La partie CrowdSec étant finie, il ne reste plus qu'à configurer Wazuh.

Configuration Wazuh

Il est préférable d'utiliser une gestion centralisée plutôt qu'une configuration locale. La création d'un groupe dans Wazuh est donc nécessaire, et le nom sera crowdsec. Ensuite, il faut éditer la configuration du groupe afin de pouvoir lire le fichier /tmp/crowdsec_alerts.json sur nos clients.

/var/ossec/etc/shared/Crowdsec/agent.conf

<agent_config>
    <localfile>
        <location>/tmp/crowdsec_alerts.json</location>
        <log_format>json</log_format>
        <only-future-events>no</only-future-events>
    </localfile>
</agent_config>

Ensuite, il faut créer un fichier de règles afin de pouvoir déclencher des alertes Wazuh. Dans le cas contraire, les alertes CrowdSec seront donc inutiles. Deux règles vont être créées : une pour des alertes de niveau 12 et une autre pour des alertes de test.

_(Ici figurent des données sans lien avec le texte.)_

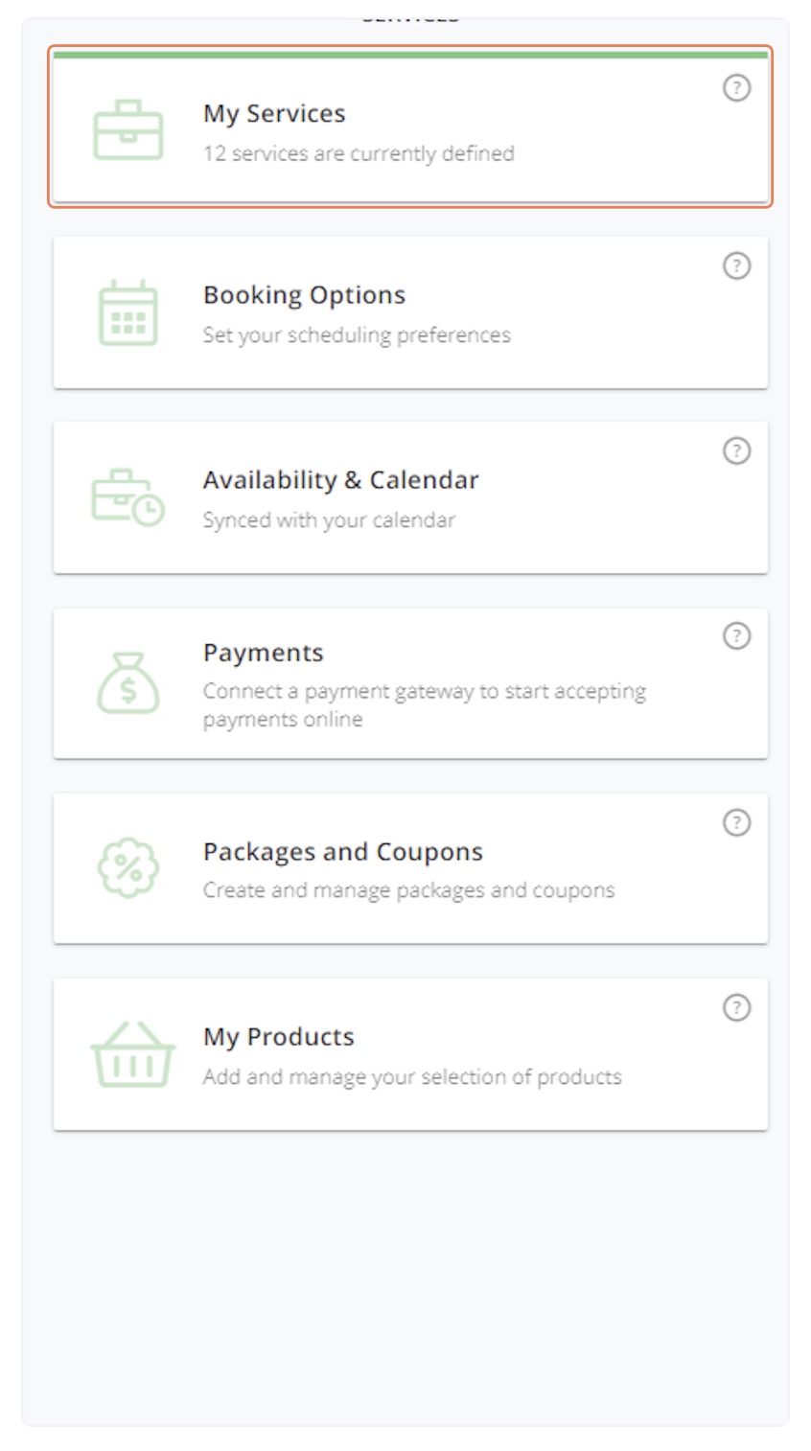The height and width of the screenshot is (1451, 811).
Task: Open help for the Booking Options card
Action: point(736,265)
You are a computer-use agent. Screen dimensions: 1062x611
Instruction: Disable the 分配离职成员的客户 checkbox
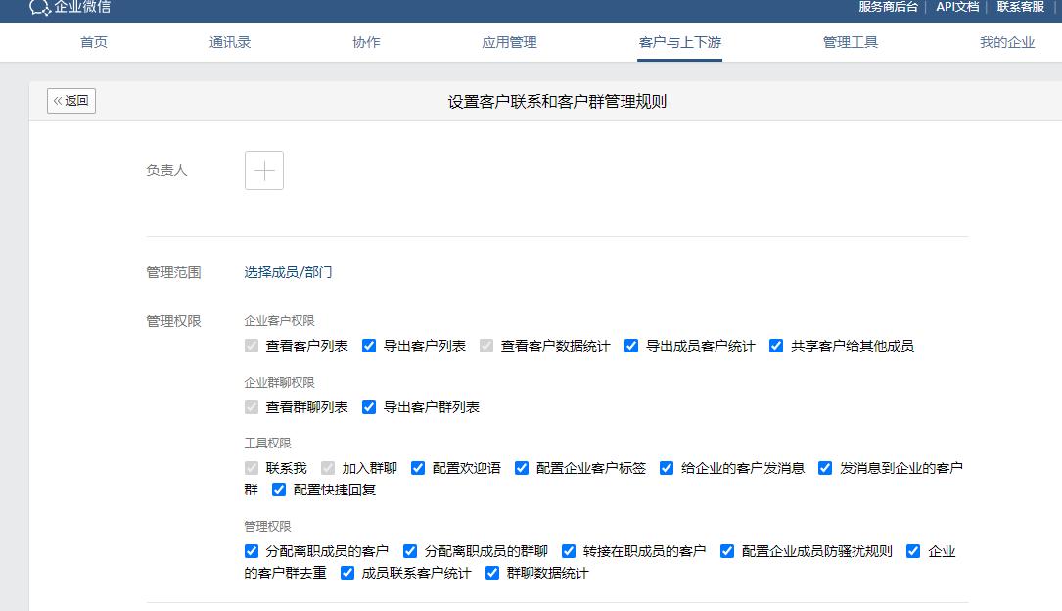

/var/ossec/etc/rules/crowdsec-rules.xml

<group name="crowdsec,">
    <!-- Nous considérerons que toutes les alertes CrowdSec sont importantes. -->
    <rule id="100002" level="12">
        <decoded_as>json</decoded_as>
        <field name="crowdsec.program">crowdsec</field>
        <description>CrowdSec alert: $(crowdsec.alert.message)</description>
    </rule>

    <rule id="100003" level="3">
        <if_sid>100002</if_sid>
        <field name="crowdsec.alert.message">test alert</field>
        <description>Test alert for CrowdSec.</description>
    </rule>
</group>

La configuration est maintenant finie. Il ne reste plus qu'à tester. Nous pouvons commencer par tester la règle de niveau 3, qui correspond à la règle de test. On peut donc utiliser la commande suivante directement sur la machine cliente : cscli notifications test file_default.

Nous pouvons constater que la règle de test se déclenche bien, avec notamment les différentes informations de data.crowdsec.alert.

Nous pouvons maintenant essayer la règle de niveau 12. Nous avons essayé cela sur notre serveur Proxmox, mais cela fonctionne avec tout type de serveur et d'alertes CrowdSec.

L'alerte CrowdSec fulljackz/proxmox-bf remonte bien dans Wazuh, et donc la règle de niveau 12 est déclenchée.

Pour finir

L'intégration est simple et très efficace. Cela renforce une gestion centralisée des alertes, qu'elles soient de Wazuh ou de CrowdSec. Chez Aukfood, nous tirons parti de ces deux solutions afin d'améliorer et de rendre plus efficaces la détection et la prévention des cyberattaques.